Methods: A survey consisting of 4 domains (demographics, clinical experience, BRT usage, and treatment preferences based on cases where bleed risk was lower than or equal to stroke risk) was developed. The anonymous survey was disseminated via REDCap software to members of the American College of Clinical Pharmacy ambulatory care and cardiology Practice-based Research Networks. Descriptive statistics were calculated for all study variables and inferential statistics were employed as necessary.
Results: Of 165 BRT users, 97% preferred HAS-BLED. When bleed risk was lower than stroke risk, 151 respondents chose either DOACs (65%) or warfarin (35%); 15% added gastroprotection. When bleed risk was equal to stroke risk, 141 respondents chose DOACs (50%), warfarin (45%), or aspirin (5%); 40% added gastroprotection.
Conclusion: In addition to BRT usage, pharmacists were judicious in their recommendation to add gastroprotection and would consider doing so if there was a specific indication.

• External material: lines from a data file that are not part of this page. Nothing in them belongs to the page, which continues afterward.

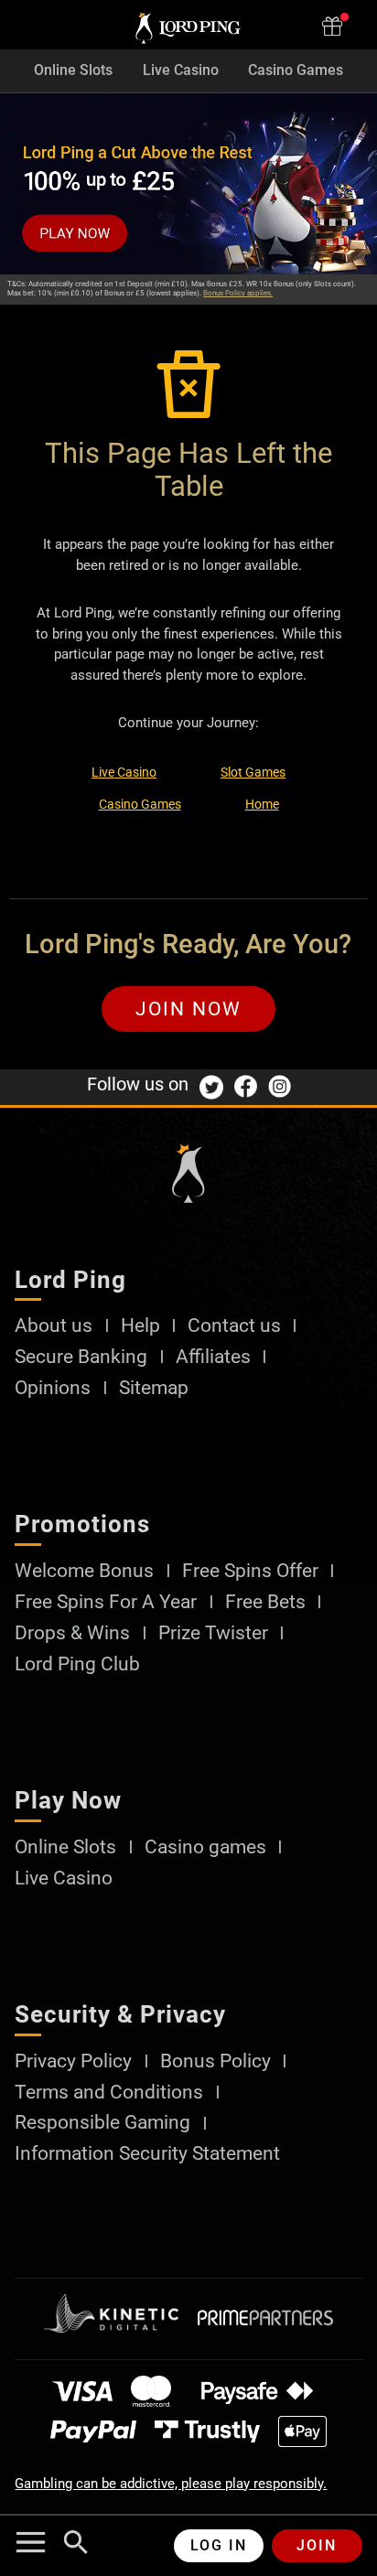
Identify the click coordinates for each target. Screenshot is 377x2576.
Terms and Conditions (109, 2092)
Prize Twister (213, 1633)
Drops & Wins (72, 1633)
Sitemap (153, 1388)
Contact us (234, 1325)
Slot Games (253, 772)
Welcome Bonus (84, 1571)
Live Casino (181, 70)
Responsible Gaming (102, 2122)
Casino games (205, 1847)
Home (262, 804)
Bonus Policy (215, 2061)
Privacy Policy (73, 2061)
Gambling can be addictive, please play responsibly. (171, 2483)
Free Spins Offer (250, 1571)
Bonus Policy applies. (238, 293)
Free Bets (265, 1602)
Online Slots (73, 70)
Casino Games (295, 70)
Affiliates (213, 1357)
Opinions (53, 1388)
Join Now (188, 1009)
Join (316, 2545)
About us (53, 1325)
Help (140, 1325)
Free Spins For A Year (106, 1602)
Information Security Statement (147, 2153)
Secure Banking (81, 1357)
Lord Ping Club (77, 1664)
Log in (218, 2545)
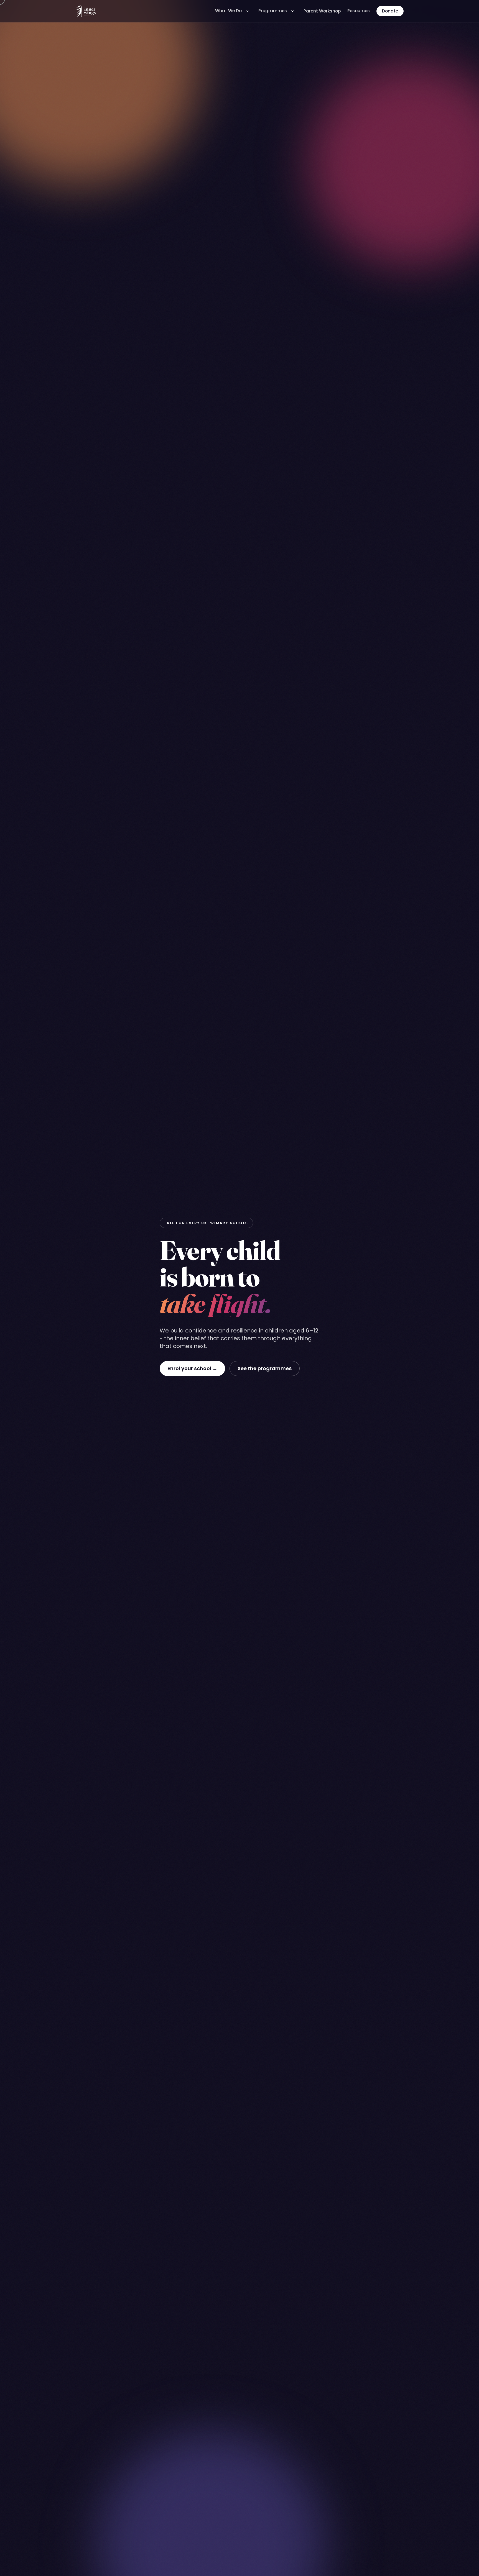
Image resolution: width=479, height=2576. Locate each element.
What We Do (228, 11)
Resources (358, 11)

As more than 80% of extracranial bleeds are gastrointestinal bleeds and most BRTs are nonspecific for predicting these bleeds, randomized, prospective studies stratified by HAS-BLED and stroke risk scores are needed to provide further guidance on the efficacy and safety of oral anticoagulation therapy with or without gastroprotection.

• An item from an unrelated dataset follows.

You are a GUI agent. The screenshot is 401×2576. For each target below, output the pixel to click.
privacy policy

Management of patients with nonvalvular atrial fibrillation (NVAF) with oral anticoagulation therapy (OACT) requires constant attention to maintain a balance between preventing strokes and minimizing bleeds. Several validated bleed risk tools (BRTs) available for use in NVAF patients include HAS-BLED, HEMORR2HAGES, ATRIA, and mOBRI.1,2 A high bleed risk score is not a contraindication to OACT, but, prior to and throughout therapy, bleed risk should be assessed and modifiable risk factors addressed.3 While intraluminal gastrointestinal (GI) bleeds are not considered a critical bleed site, they are a common complication of chronic OACT and can result in hemodynamic compromise and permanent discontinuation of therapy.4,5 In 3233 patients with nonvariceal upper GI bleeds (2005-2016), the adjusted odds ratio of hospital admission, transfusion, and re-bleeding while on OACT (warfarin, heparin, or apixaban) was 3.48, 2.53, and 2.26, respectively.6 Addition of acid-suppressive therapy with a proton pump inhibitor (PPI) or histamine-2 receptor antagonist (H2RA) in NVAF patients at increased risk for upper GI bleeds and receiving OACT may result in fewer bleeds.7,8
Pharmacists play an integral part in managing patients on warfarin,9-11 and data on their role in managing patients receiving direct oral anticoagulants (DOACs) are increasing.12-16 Inpatient pharmacists actively participate in multidisciplinary collaborative teams and use clinical decision-support systems or enhanced monitoring to ensure safe prescribing of high-risk medications.12,15,16 Pharmacist-managed, outpatient-based anticoagulation services in patients on warfarin were associated with lower rates of bleeding and thromboembolic events and lower health care utilization versus routine care.17 However, it is unclear how pharmacists manage patients who are candidates for OACT but who may be at increased risk for upper GI bleeds. Using a US-based survey, the investigators sought to determine pharmacists’ preferences in BRT usage and gastroprotection when bleed risk was lower than or equal to stroke risk.